I think Anderson’s piece is an interesting thought experiment, and it forces us to think about how the sheer quantity of data we have available to us changes how we do things. However, like many others who have responded to his article (check the comments on the article for more), I think it has a number of serious flaws — and they are all summed up in the title, which implies that having a lot of data and some smart algorithms to sift through it means “the end of the scientific method.” That’s just ridiculous. It reminds me of philosopher Francis Fukuyama writing a book in the early 1990s about “the end of history,” in which he argued that the clash of political ideologies was more or less over, and that liberal democracy had effectively won. As we’ve seen since then, this was more or less complete rubbish.
Anderson argues that “The Petabyte Age is different because more is different.” There’s no reason for believing that this is true, however. Expanding the amount of data — even exponentially — doesn’t change the fundamental way that the scientific method functions, it just makes it a lot easier to test a hypothesis. That’s definitely a good thing, and I’m sure that scientists are happy to have huge databases and data-mining software and all those other good things; but that doesn’t change what they do, it simply changes how they do it. With all due credit to Craig Ventner of the Human Genome Project, sifting through reams of data about genetic pairs and sequencing them can help tell us where to look, but not what to look for, or what it means.

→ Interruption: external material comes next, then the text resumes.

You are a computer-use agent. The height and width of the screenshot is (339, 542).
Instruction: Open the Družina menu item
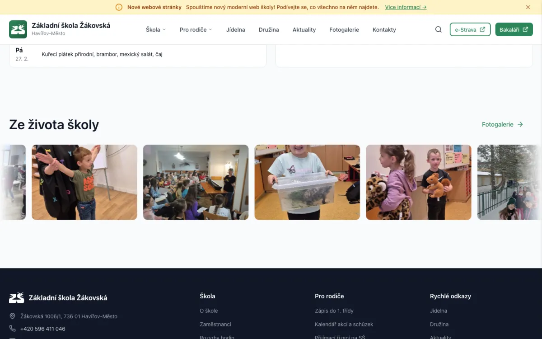269,29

Whenever a game-changing technology like Google comes along, it’s tempting to extrapolate its benefits to virtually every sphere of our lives: “Hey, this thing Archimedes came up with called the screw is the best thing ever — now we never have to use nails or pulleys ever again!” But to take what Google does with PageRank and extend it to all of scientific research is absurd, (Kevin Kelly thinks so too). Even Google’s fiercest defenders would probably take issue with Anderson’s argument that its approach to ranking pages works because “If the statistics of incoming links say it is, that’s good enough. No semantic or causal analysis is required.” The fact is that many of Google’s results are useless and bad, despite the fact that PageRank is functioning exactly as advertised.
And for the record, correlation still doesn’t mean causation, and likely won’t for the foreseeable future. Correlation just means that you found some data that shares some kind of relationship with other data; it can help suggest causation, but it doesn’t replace it.